• [AIM OF THE EXERCISE]:
Every entry needs to be reproduced exactly.

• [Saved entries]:

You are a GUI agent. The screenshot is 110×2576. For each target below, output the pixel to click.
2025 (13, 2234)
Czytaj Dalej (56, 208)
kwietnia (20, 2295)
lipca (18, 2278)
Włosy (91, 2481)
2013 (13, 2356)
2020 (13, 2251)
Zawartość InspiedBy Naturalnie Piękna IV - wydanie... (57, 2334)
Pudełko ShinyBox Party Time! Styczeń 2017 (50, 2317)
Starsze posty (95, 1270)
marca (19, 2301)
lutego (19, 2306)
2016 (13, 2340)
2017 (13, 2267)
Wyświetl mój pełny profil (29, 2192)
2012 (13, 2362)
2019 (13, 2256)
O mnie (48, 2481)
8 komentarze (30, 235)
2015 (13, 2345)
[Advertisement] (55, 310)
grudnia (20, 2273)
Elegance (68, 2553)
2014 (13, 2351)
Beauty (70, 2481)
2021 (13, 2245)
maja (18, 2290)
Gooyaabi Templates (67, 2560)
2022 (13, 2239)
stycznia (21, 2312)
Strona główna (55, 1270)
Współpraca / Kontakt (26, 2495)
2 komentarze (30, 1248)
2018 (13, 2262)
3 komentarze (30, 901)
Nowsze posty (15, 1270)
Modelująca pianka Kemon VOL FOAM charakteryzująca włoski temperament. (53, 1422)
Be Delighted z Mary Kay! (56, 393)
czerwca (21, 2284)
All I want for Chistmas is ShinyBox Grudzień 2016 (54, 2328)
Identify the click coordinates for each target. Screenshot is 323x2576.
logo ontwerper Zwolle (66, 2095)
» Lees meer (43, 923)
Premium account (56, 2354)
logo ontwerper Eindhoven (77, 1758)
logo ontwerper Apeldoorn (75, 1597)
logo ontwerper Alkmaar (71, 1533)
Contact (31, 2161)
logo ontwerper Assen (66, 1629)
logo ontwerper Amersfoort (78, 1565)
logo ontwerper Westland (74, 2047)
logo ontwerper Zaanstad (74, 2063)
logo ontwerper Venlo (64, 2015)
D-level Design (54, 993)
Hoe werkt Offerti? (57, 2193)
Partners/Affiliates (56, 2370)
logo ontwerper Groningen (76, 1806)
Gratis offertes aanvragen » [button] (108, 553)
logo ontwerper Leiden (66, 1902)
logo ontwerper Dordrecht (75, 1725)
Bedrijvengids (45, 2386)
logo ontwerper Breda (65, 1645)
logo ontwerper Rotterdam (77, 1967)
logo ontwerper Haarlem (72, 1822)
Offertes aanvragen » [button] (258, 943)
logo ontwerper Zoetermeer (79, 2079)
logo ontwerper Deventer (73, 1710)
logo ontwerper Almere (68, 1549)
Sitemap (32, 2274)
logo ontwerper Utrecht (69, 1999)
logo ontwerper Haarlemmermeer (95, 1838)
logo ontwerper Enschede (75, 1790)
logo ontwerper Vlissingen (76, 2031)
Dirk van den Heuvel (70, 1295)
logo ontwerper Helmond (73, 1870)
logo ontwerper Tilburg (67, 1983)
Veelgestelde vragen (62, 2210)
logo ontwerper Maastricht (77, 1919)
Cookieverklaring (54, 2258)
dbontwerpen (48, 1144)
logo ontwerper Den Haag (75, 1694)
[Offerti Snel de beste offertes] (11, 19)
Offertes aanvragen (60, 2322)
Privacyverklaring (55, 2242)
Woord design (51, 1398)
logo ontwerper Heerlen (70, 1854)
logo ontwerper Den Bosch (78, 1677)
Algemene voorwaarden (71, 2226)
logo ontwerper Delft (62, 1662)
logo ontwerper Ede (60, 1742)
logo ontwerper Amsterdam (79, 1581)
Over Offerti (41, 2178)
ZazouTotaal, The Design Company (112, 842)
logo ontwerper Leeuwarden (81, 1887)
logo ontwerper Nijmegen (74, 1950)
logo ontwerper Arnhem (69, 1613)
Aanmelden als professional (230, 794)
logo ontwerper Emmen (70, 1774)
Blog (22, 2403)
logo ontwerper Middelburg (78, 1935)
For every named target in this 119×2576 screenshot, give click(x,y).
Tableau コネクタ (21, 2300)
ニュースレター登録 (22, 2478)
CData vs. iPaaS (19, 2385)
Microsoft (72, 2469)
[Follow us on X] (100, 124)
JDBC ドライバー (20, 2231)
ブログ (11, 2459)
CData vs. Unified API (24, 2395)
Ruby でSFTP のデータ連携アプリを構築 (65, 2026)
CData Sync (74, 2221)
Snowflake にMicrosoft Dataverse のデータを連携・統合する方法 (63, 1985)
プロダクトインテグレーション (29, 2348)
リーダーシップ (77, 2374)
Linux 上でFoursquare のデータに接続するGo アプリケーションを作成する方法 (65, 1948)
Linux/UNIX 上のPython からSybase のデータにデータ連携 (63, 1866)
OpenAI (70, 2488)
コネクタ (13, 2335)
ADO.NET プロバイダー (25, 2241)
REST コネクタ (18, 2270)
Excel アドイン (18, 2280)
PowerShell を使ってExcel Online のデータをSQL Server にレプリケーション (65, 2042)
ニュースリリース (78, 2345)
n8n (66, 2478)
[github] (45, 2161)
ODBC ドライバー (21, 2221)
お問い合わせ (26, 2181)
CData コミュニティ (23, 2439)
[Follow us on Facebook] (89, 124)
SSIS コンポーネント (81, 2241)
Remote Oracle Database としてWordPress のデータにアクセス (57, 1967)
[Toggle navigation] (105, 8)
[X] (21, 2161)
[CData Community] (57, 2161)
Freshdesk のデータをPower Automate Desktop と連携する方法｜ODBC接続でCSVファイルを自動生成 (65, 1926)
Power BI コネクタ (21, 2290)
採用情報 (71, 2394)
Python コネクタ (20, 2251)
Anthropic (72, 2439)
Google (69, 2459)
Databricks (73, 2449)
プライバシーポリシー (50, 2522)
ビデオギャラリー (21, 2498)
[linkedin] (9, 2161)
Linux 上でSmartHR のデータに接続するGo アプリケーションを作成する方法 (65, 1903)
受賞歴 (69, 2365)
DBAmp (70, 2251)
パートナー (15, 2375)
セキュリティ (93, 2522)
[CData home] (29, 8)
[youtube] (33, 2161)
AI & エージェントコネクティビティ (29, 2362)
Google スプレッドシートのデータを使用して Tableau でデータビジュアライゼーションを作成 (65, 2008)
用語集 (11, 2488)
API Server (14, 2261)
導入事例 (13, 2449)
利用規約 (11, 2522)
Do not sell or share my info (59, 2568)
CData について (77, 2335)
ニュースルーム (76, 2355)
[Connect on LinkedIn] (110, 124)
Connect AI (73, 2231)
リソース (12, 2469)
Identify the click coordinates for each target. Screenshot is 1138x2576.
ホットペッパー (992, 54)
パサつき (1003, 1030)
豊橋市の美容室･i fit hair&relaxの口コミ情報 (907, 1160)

• [EXERCISE SOLUTION]:
You are a GUI agent. The screenshot is 110×2576. For each target below, output the pixel to click.
2025 (13, 2234)
Czytaj Dalej (56, 208)
kwietnia (20, 2295)
lipca (18, 2278)
Włosy (91, 2481)
2013 (13, 2356)
2020 (13, 2251)
Zawartość InspiedBy Naturalnie Piękna IV - wydanie... (57, 2334)
Pudełko ShinyBox Party Time! Styczeń 2017 (50, 2317)
Starsze posty (95, 1270)
marca (19, 2301)
lutego (19, 2306)
2016 (13, 2340)
2017 (13, 2267)
Wyświetl mój pełny profil (29, 2192)
2012 (13, 2362)
2019 (13, 2256)
O mnie (48, 2481)
8 komentarze (30, 235)
2015 (13, 2345)
[Advertisement] (55, 310)
grudnia (20, 2273)
Elegance (68, 2553)
2014 (13, 2351)
Beauty (70, 2481)
2021 (13, 2245)
maja (18, 2290)
Gooyaabi Templates (67, 2560)
2022 (13, 2239)
stycznia (21, 2312)
Strona główna (55, 1270)
Współpraca / Kontakt (26, 2495)
2 komentarze (30, 1248)
2018 (13, 2262)
3 komentarze (30, 901)
Nowsze posty (15, 1270)
Modelująca pianka Kemon VOL FOAM charakteryzująca włoski temperament. (53, 1422)
Be Delighted z Mary Kay! (56, 393)
czerwca (21, 2284)
All I want for Chistmas is ShinyBox Grudzień 2016 (54, 2328)
Identify the click coordinates for each target. Screenshot is 323x2576.
logo ontwerper Zwolle (66, 2095)
» Lees meer (43, 923)
Premium account (56, 2354)
logo ontwerper Eindhoven (77, 1758)
logo ontwerper Apeldoorn (75, 1597)
logo ontwerper Alkmaar (71, 1533)
Contact (31, 2161)
logo ontwerper Assen (66, 1629)
logo ontwerper Amersfoort (78, 1565)
logo ontwerper Westland (74, 2047)
logo ontwerper Zaanstad (74, 2063)
logo ontwerper Venlo (64, 2015)
D-level Design (54, 993)
Hoe werkt Offerti? (57, 2193)
Partners/Affiliates (56, 2370)
logo ontwerper Groningen (76, 1806)
Gratis offertes aanvragen » [button] (108, 553)
logo ontwerper Leiden (66, 1902)
logo ontwerper Dordrecht (75, 1725)
Bedrijvengids (45, 2386)
logo ontwerper Breda (65, 1645)
logo ontwerper Rotterdam (77, 1967)
logo ontwerper Haarlem (72, 1822)
Offertes aanvragen » [button] (258, 943)
logo ontwerper Zoetermeer (79, 2079)
logo ontwerper Deventer (73, 1710)
logo ontwerper Almere (68, 1549)
Sitemap (32, 2274)
logo ontwerper Utrecht (69, 1999)
logo ontwerper Haarlemmermeer (95, 1838)
logo ontwerper Enschede (75, 1790)
logo ontwerper Vlissingen (76, 2031)
Dirk van den Heuvel (70, 1295)
logo ontwerper Helmond (73, 1870)
logo ontwerper Tilburg (67, 1983)
Veelgestelde vragen (62, 2210)
logo ontwerper Maastricht (77, 1919)
Cookieverklaring (54, 2258)
dbontwerpen (48, 1144)
logo ontwerper Den Haag (75, 1694)
[Offerti Snel de beste offertes] (11, 19)
Offertes aanvragen (60, 2322)
Privacyverklaring (55, 2242)
Woord design (51, 1398)
logo ontwerper Heerlen (70, 1854)
logo ontwerper Den Bosch (78, 1677)
Algemene voorwaarden (71, 2226)
logo ontwerper Delft (62, 1662)
logo ontwerper Ede (60, 1742)
logo ontwerper Amsterdam (79, 1581)
Over Offerti (41, 2178)
ZazouTotaal, The Design Company (112, 842)
logo ontwerper Leeuwarden (81, 1887)
logo ontwerper Nijmegen (74, 1950)
logo ontwerper Arnhem (69, 1613)
Aanmelden als professional (230, 794)
logo ontwerper Emmen (70, 1774)
Blog (22, 2403)
logo ontwerper Middelburg (78, 1935)
For every named target in this 119×2576 screenshot, give click(x,y).
Tableau コネクタ (21, 2300)
ニュースレター登録 (22, 2478)
CData vs. iPaaS (19, 2385)
Microsoft (72, 2469)
[Follow us on X] (100, 124)
JDBC ドライバー (20, 2231)
ブログ (11, 2459)
CData vs. Unified API (24, 2395)
Ruby でSFTP のデータ連携アプリを構築 (65, 2026)
CData Sync (74, 2221)
Snowflake にMicrosoft Dataverse のデータを連携・統合する方法 (63, 1985)
プロダクトインテグレーション (29, 2348)
リーダーシップ (77, 2374)
Linux 上でFoursquare のデータに接続するGo アプリケーションを作成する方法 (65, 1948)
Linux/UNIX 上のPython からSybase のデータにデータ連携 (63, 1866)
OpenAI (70, 2488)
コネクタ (13, 2335)
ADO.NET プロバイダー (25, 2241)
REST コネクタ (18, 2270)
Excel アドイン (18, 2280)
PowerShell を使ってExcel Online のデータをSQL Server にレプリケーション (65, 2042)
ニュースリリース (78, 2345)
n8n (66, 2478)
[github] (45, 2161)
ODBC ドライバー (21, 2221)
お問い合わせ (26, 2181)
CData コミュニティ (23, 2439)
[Follow us on Facebook] (89, 124)
SSIS コンポーネント (81, 2241)
Remote Oracle Database としてWordPress のデータにアクセス (57, 1967)
[Toggle navigation] (105, 8)
[X] (21, 2161)
[CData Community] (57, 2161)
Freshdesk のデータをPower Automate Desktop と連携する方法｜ODBC接続でCSVファイルを自動生成 (65, 1926)
Power BI コネクタ (21, 2290)
採用情報 (71, 2394)
Python コネクタ (20, 2251)
Anthropic (72, 2439)
Google (69, 2459)
Databricks (73, 2449)
プライバシーポリシー (50, 2522)
ビデオギャラリー (21, 2498)
[linkedin] (9, 2161)
Linux 上でSmartHR のデータに接続するGo アプリケーションを作成する方法 (65, 1903)
受賞歴 (69, 2365)
DBAmp (70, 2251)
パートナー (15, 2375)
セキュリティ (93, 2522)
[CData home] (29, 8)
[youtube] (33, 2161)
AI & エージェントコネクティビティ (29, 2362)
Google スプレッドシートのデータを使用して Tableau でデータビジュアライゼーションを作成 (65, 2008)
用語集 (11, 2488)
API Server (14, 2261)
導入事例 (13, 2449)
利用規約 (11, 2522)
Do not sell or share my info (59, 2568)
CData について (77, 2335)
ニュースルーム (76, 2355)
[Connect on LinkedIn] (110, 124)
Connect AI (73, 2231)
リソース (12, 2469)
Identify the click coordinates for each target. Screenshot is 1138x2576.
ホットペッパー (992, 54)
パサつき (1003, 1030)
豊橋市の美容室･i fit hair&relaxの口コミ情報 (907, 1160)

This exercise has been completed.